近接する商店の屋上、そこから遠目で見る桂騎習玄は、忍森冬花と談笑しながら校舎の廊下を歩き、祭典を満喫している。
「……さて、あの女をどう引きはがすか」
独語し、算段する彼の耳を、風音が鳴った。
聞き慣れた音。
「な……にっ!?」
即座に正体を看破し、動こうとしたが、強烈な引力にでも引かれたかのように彼の背はひとりでに地面に引き倒された。
矢が、手の甲を射貫いている。
引き抜くと血管をズタズタに切り裂き、激痛をともなう。そのための、魚骨にも似た凶悪な返しを持つ鏃。
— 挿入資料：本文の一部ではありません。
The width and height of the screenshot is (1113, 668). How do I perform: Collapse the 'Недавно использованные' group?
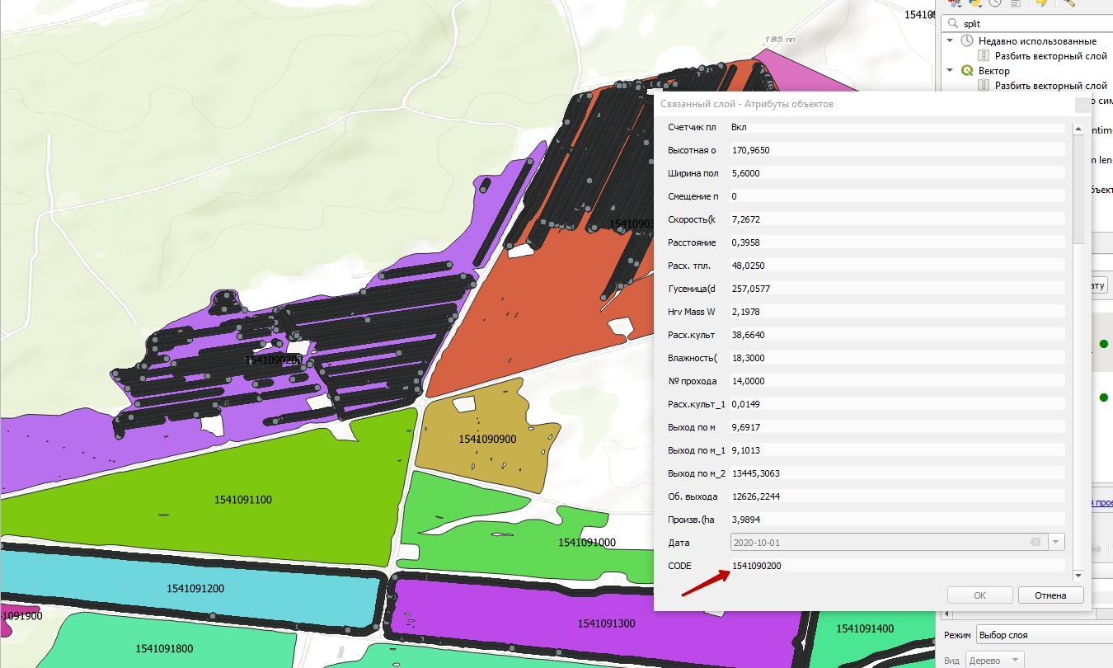(x=950, y=41)
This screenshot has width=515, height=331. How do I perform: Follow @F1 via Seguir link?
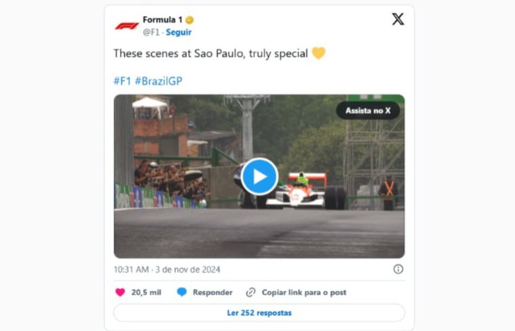(x=178, y=32)
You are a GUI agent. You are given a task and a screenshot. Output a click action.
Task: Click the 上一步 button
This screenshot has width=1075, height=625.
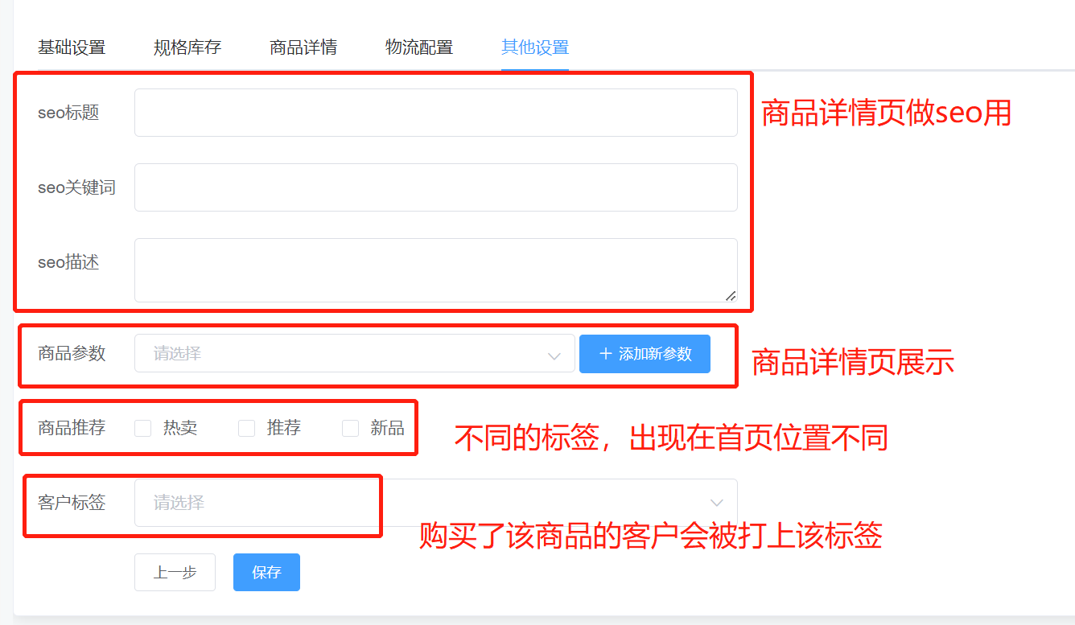tap(175, 572)
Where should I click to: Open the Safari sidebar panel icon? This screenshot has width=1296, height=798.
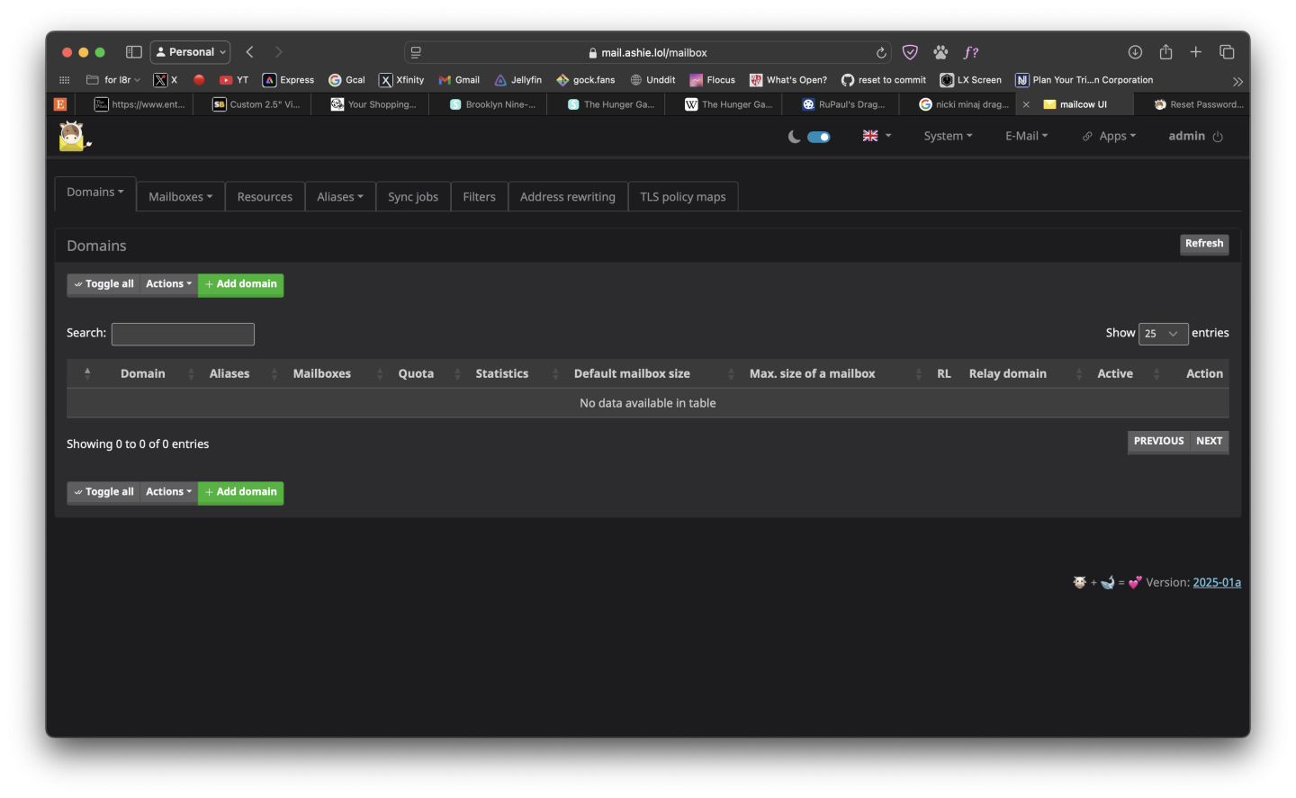coord(134,52)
――バカなっ!? まがりなりにも隠形していたのだぞ!? 周囲100m四方に罠をめぐらせ、気配をさぐっていたのだぞ!?
力をうしなった右手からこぼれ落ちた駒を、無事な左手でキャッチする。すかさず、その場から身をうつし、伏せ、あらためて自らの目で射手の居場所をさぐる。
たかぶった神経がなせる技か、忍ぶ者としての業か。
二の矢が彼を襲うまでに、その位置と孤影をつかむことができた。
だが、理解ができなかった。
折れそうなほどにかぼそい針葉樹の枝に、その不安定な足場を踏みしめて、少女のような怪物は立っていた。
ただ一張の合成弓を手にして、葉月幽は立っていた。
姿が見えていたから、なおさらに理解ができなかった。
枝をたわませずに彼女が立っている樹のある裏山は、彼の居場所から1500フィート以上は離れていたのだから。